__Task set__.
(1) List every company the two reader comments on the Amazon Prime cancellation page mention by name.
(2) Retype the Amazon Prime cancellation page from "That change is" to "comments section below." without changing anything.
(3) Extend the Amazon Prime cancellation page past its final sentence.

[Page text]

Ms Turner was highly critical of Amazon. “You typically can sign up in one click, and until recently, Amazon Australia had a multi-step, hard-to-find process to stop paying them money. Amazon has been treating its customers as cash cows.

Amazon has recently made changes to the unsubscribing process. “We updated the Prime cancellation process recently in Australia. The updates are consistent with those made in Europe during 2022, and the US earlier this year,” a spokesperson said.

That change is to Amazon’s credit, but it’s come only after leaving many customers with unwanted debits.

Have you had difficulty when unsubscribing? What were the challenges or barriers you met? Let us know via the comments section below.

Also read: Airline accused of ‘price gouging’ after consumers pay triple

Andrew Gigacz
Andrew Gigaczhttps://www.patreon.com/AndrewGigacz
Andrew has developed knowledge of the retirement landscape, including retirement income and government entitlements, as well as issues affecting older Australians moving into or living in retirement. He's an accomplished writer with a passion for health and human stories.


  1. Tried to unsubscribe to a large antivirus company in the USA and have been continuously sent emails stating I owe them money for my subscription that I unsubscribed to three yrs ago and have even had them take my money from my bank account via PayPal which I didn’t give them so I went to PayPal and after some haggling I was given 3/4 of my money back and I have once again been sent an email this past two months for their antivirus subscription which I have unsubscribed and cancelled
    So yes there is no way to unsubscribe to these companies and guess what Microsoft is just as bad as well as streaming services for entertainment like movies, tv shows, etc

  2. I had the same problem with Amazon and the anti viral company AVG are even worse. I have tried unsuccessfully for 2 years and thought when my credit card expiry date changed that would be the end of it, but somehow they have overridden that. Not happy.

[/Page text]
[Provided data]

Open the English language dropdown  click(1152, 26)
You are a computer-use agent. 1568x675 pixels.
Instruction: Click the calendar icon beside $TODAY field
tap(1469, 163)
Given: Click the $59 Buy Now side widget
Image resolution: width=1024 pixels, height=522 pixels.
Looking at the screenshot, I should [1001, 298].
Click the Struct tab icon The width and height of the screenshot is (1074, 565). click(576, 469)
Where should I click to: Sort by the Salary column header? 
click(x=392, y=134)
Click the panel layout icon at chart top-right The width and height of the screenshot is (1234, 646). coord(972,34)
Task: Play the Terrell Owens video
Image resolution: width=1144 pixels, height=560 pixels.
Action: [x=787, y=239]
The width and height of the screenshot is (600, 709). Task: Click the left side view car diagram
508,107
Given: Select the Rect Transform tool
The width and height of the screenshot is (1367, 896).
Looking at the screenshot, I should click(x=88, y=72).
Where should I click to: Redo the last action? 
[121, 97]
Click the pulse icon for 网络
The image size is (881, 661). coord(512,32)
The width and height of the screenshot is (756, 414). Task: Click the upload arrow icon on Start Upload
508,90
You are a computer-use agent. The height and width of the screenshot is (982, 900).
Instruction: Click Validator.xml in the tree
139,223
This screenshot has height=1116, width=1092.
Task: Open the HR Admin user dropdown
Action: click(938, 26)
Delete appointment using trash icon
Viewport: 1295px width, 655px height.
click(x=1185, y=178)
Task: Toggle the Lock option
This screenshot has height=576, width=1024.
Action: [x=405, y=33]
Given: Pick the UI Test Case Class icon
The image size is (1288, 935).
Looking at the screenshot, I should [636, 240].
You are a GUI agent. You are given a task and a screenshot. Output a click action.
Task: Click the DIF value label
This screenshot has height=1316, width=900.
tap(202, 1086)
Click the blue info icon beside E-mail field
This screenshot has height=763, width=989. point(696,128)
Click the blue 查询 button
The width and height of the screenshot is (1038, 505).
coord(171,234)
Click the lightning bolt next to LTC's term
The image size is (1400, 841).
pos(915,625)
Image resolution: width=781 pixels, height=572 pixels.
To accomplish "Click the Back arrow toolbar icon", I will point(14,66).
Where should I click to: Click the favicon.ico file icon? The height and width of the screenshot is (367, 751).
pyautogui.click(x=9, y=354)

[/Provided data]

__Solved tasks__.
(1) PayPal, Microsoft, Amazon, AVG

(2)
That change is to Amazon’s credit, but it’s come only after leaving many customers with unwanted debits.

Have you had difficulty when unsubscribing? What were the challenges or barriers you met? Let us know via the comments section below.

(3)
  3. “bank card” This was the term used for the big 4’s original joint credit card system introduced way back. Unclear in your article if the use of “bank card” is referencing a bank’s credit card, relatively easy to cancel, or what may have been a debit card. Unsure how easy May be to cancel a bank’s debit card.

  4. Another one to be careful of is “Just answer”. They provide an instant information system for different needs, such as legal or medical advice, and various others. When recently doing an online probate form at night time for my late mother’s estate, I came across a couple of minor items that needed legal clarification, so I searched online for someone who could help, and found this organisation. Before they would help, I had to subscribe to their organisation on an annual basis, but with a proviso that it could be cancelled at any time after the initial consultation. The were able to help me somewhat, and i was happy enough to pay the first months fee of just under $90.00, which was more than reasonable. I cancelled my subscription a few days later when probate was granted, and thought that would be the end of it. No way, since then I have been contacted several times by my bank, telling me that the organisation (based in the US) have attempted to draw down the monthly amount. This has subsequently cost me many hours on the phone to my bank in confirming the blocking of the payment, emails between myself and “Just Answer”, who have told me my subscription has definitely been cancelled, but once again, last night attempting to draw down again for it. I have subsequently had to apply for another credit card to prevent this occurring again, which means even more time in notifying other genuine businesses and services who currently automatically draw down on my card, of a change of details. The other thing I have also done to prevent anything like this happening again, is to open a new separate account with a debit only card attached to it, and to only ever have a minimal amount of money in the account, unless I wish to use the card.It doesn’t take much time to transfer into that new account if the funds are needed.